Can regulatory neutrality save ACOs?

A neutral regulatory environment that doesn't favor one kind of provider or payer over another is key to the success of accountable care organizations (ACOs), according to an analysis published in the August issue of Health Affairs.

Regulatory favoritism "could drive efficient organizations from the market and thus increase costs or reduce quality of and access to care," the authors argue in their analysis and commentary. Instead, they say, the idea should be to "preserve a level playing field among different kinds of organizations seeking the same cost, quality, and access objectives."

For example, they say, if health plans are better equipped to provide patients with a wide range of healthcare choices, regulations that favor provider-based ACOs would limit options for consumers--and vice versa.

The concept of neutrality favors less regulation over more regulation; functional over institutional regulations; and the freedom to decide when it's a good idea to take a more activist approach and violate either of the first two rules, the authors say.

The analysis, led by Gary E. Bacher, director of the Institute for Health Systems Solutions at the AHIP Foundation, in Washington, D.C., looks at antitrust regulation, financial solvency regulation, Medicare governance requirements and Medicare payment models. Bacher and his team write that ACO-related regulations in all four arenas must be coordinated "so that different models of care and those seeking to offer them are permitted to stand or fall on the cost and quality of care each provides."

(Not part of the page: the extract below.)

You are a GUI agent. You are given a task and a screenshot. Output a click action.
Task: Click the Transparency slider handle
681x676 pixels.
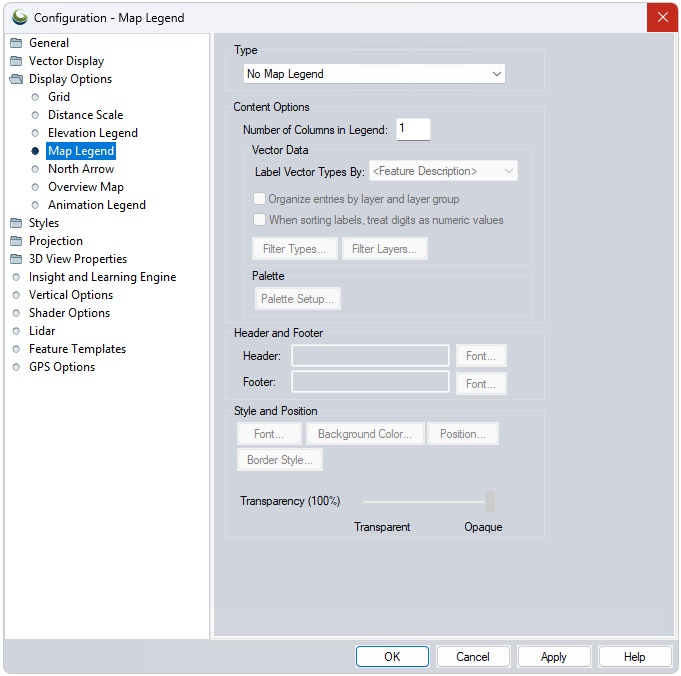pyautogui.click(x=490, y=501)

Accountable care organizations have gotten off to a rocky start. Nine of the 32 Pioneer ACOs quit the Center for Medicare & Medicaid Services' Pioneer program, with seven of the nine saying they were unable to produce savings and electing instead to apply to the Medicare Shared Savings Program.

But two health policy experts subsequently argued in a Health Affairs blog post that while results were mixed, the Pioneer program did achieve successes, including meeting quality performance metrics. Most reduced hospital readmission rates, while one-third reduced costs.